Frowning, Stephanie said, "I suppose someone connected with The Lodge might have wanted that. I mean, if Laura Turner was unbalanced enough to have stolen a child, her living here all those years didn't exactly reflect well on whoever had hired her. But to suppress a statement... even if it had nothing to do with Missy's murder, the information in that statement was important to the investigation. It must have taken a pretty big stick or a hell of a carrot to persuade the chief to bury it."
"My father could have done it."
CHAPTER 16
They all looked at Diana, and it was Nate who said, "If we believe Missy was abducted from your family, Diana, then I'd think your father would be the last one we could suspect of suppressing that sort of evidence. They can't have known who took their child, let alone where she was, or they would have gotten her back."
"That's true enough. But suppose my father only found out after Missy was murdered."
"How?" Nate shook his head. "Cullen claims he never knew who Missy really belonged to, so even if his statement wasn't initially suppressed, no one else would have been notified of her death. And as Quentin has pointed out more than once, there was precious little media coverage.

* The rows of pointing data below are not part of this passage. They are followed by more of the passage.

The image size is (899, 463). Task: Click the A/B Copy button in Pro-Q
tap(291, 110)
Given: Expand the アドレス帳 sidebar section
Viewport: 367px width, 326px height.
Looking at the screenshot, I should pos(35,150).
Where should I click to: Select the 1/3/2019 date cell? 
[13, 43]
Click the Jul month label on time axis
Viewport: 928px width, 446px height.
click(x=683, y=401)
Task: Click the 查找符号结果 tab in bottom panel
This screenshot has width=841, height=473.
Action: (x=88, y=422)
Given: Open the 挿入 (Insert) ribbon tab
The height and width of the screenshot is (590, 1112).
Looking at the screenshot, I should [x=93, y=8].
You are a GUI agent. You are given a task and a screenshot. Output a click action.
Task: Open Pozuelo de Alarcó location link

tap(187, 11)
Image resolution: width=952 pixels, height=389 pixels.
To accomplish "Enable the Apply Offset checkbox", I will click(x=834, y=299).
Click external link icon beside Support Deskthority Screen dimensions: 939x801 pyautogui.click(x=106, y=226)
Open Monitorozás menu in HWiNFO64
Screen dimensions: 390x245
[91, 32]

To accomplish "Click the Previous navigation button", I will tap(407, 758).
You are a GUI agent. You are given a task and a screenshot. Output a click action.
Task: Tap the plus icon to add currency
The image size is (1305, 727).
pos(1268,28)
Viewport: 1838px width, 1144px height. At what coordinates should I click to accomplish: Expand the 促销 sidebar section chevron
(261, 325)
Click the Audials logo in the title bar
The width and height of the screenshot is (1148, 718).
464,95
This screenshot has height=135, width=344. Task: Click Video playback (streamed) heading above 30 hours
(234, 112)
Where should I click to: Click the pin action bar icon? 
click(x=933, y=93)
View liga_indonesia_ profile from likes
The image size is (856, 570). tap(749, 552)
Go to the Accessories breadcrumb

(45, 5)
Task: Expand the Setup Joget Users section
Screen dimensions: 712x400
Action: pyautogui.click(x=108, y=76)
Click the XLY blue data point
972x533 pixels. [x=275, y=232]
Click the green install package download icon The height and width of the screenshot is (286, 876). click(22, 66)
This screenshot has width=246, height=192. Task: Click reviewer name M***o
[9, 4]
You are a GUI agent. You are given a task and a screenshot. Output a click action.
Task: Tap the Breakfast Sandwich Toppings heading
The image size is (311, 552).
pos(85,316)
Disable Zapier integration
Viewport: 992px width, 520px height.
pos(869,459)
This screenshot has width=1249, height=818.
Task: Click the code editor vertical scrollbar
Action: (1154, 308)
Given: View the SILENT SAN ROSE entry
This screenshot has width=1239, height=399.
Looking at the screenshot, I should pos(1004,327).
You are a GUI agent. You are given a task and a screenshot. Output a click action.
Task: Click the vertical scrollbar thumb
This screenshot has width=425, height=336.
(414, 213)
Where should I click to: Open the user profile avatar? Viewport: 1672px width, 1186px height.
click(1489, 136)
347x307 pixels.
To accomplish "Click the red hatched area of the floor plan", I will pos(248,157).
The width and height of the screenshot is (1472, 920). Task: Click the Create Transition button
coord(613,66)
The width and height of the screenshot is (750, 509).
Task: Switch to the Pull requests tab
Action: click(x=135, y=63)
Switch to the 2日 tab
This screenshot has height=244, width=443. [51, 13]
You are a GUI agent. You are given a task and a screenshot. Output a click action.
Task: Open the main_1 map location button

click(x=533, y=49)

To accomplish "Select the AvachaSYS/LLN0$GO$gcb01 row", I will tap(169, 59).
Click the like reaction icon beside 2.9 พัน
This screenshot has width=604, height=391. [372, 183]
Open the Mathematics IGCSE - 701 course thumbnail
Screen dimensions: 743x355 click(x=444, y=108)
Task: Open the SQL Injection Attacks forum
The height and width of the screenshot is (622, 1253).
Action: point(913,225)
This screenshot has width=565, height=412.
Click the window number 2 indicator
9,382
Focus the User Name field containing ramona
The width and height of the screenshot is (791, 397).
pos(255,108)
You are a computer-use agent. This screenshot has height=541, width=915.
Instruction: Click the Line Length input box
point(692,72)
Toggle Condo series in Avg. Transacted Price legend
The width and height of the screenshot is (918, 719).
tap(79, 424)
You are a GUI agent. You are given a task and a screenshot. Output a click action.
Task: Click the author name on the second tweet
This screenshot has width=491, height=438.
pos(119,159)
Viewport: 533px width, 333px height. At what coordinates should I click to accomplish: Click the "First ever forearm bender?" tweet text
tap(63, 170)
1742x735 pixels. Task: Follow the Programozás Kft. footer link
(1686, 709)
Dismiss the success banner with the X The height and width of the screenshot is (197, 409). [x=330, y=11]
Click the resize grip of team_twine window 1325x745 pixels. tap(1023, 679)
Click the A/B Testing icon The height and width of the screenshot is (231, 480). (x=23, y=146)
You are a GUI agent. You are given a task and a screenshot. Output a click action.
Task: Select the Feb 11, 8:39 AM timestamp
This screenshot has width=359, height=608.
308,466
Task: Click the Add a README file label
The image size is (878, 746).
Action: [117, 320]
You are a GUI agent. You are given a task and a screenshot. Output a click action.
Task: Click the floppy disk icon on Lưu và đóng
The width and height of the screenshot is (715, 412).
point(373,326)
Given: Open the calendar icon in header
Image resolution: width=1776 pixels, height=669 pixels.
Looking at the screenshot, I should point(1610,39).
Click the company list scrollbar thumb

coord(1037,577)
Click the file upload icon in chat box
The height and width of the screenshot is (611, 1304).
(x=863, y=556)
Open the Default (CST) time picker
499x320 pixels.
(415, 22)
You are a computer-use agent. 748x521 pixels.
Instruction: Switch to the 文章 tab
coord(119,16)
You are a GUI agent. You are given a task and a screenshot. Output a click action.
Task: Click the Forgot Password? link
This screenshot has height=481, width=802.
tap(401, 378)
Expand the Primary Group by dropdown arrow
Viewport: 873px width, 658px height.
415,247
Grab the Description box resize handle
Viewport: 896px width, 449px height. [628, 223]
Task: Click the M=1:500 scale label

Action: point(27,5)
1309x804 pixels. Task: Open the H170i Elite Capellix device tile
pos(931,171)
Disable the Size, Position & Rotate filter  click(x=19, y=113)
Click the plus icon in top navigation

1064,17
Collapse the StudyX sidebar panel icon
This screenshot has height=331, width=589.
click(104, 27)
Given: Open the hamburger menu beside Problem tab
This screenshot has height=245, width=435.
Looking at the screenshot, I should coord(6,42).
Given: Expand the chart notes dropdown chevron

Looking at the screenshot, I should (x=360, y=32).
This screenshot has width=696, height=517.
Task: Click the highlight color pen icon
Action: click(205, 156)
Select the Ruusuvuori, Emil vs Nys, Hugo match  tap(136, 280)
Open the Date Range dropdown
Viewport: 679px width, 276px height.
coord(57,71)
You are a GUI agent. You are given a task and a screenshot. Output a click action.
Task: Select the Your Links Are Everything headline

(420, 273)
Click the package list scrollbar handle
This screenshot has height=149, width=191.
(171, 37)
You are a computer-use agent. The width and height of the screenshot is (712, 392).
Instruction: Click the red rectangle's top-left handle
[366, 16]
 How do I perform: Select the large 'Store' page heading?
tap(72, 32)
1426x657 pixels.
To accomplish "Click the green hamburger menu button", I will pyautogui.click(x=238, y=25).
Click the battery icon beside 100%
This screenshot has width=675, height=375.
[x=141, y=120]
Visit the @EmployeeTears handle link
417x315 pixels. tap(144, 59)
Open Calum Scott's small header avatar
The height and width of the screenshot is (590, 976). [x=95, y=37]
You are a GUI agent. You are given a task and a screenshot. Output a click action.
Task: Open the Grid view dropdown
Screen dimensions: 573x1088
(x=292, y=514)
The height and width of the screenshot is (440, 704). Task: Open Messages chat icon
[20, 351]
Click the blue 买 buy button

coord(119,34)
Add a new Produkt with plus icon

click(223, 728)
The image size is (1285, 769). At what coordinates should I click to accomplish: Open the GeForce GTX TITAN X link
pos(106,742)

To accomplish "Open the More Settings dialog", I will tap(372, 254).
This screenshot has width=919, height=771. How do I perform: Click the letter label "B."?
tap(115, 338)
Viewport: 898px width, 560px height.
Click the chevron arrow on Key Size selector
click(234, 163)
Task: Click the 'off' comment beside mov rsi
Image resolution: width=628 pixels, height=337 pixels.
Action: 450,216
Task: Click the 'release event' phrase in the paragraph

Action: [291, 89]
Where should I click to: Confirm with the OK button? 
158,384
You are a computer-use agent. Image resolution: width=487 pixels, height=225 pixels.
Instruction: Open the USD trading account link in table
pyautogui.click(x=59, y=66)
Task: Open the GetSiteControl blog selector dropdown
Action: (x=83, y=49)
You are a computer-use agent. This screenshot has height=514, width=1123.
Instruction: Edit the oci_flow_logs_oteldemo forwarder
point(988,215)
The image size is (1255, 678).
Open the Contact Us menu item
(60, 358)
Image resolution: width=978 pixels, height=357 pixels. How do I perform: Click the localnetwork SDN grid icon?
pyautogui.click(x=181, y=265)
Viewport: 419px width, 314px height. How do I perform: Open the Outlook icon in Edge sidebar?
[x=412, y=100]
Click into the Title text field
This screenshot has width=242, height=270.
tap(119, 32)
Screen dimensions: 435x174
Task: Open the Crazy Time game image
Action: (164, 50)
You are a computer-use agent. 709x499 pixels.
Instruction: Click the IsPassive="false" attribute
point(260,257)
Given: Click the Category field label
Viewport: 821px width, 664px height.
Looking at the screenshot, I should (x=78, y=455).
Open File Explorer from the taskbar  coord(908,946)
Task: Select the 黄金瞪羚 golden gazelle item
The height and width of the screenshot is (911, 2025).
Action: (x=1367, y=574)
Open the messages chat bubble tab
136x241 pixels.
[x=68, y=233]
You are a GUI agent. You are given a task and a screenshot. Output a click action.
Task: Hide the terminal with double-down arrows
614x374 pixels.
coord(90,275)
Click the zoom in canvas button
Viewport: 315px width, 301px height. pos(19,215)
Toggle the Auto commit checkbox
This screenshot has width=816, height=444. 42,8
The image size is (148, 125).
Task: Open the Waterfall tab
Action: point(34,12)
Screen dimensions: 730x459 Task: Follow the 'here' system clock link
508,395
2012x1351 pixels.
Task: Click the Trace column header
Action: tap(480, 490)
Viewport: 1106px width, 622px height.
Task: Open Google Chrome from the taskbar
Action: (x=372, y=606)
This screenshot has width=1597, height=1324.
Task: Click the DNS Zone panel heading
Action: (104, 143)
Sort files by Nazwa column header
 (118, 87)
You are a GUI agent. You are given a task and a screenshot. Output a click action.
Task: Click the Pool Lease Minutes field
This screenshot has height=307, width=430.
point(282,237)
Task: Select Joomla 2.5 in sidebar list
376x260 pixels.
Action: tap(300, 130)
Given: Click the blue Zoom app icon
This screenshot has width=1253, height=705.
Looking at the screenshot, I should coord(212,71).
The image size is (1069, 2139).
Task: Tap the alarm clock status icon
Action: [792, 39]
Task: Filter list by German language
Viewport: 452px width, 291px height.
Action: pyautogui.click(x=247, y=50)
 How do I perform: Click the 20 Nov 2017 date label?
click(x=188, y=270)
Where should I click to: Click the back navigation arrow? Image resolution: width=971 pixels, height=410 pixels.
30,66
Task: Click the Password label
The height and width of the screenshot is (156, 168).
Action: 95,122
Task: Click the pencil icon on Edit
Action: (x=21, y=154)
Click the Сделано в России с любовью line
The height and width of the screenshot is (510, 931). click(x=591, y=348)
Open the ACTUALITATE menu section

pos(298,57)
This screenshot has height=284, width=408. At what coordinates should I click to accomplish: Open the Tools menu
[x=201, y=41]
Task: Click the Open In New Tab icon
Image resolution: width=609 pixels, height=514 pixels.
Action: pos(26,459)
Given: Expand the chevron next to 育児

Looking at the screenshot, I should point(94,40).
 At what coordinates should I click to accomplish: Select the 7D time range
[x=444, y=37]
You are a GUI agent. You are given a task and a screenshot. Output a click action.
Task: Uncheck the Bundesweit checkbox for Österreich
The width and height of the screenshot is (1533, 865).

Never a picture run in the press that your parents might have recognized, even if the story had made the news outside this area."
Diana was afraid she sounded paranoid about all this, but Quentin kept telling her to trust herself, her feelings and intuitions, and that's what she was trying to do.
She didn't know who had murdered Missy, but she was utterly certain her father had had a hand in the subsequent investigation, and that he was responsible for the suppression of facts and information.
No wonder Quentin had found the trail to Missy's killer so cold for so long.
Holding her voice steady, she said, "I don't know how it happened. But there is something I do know." She looked at Quentin. "When I talked to Dad on the phone, when I told him where I was, he reacted. He was surprised, unsettled, maybe even afraid. Because I was here, at The Lodge. That's what shook him. And why would it have, if there wasn't something here he didn't want me to find out about?"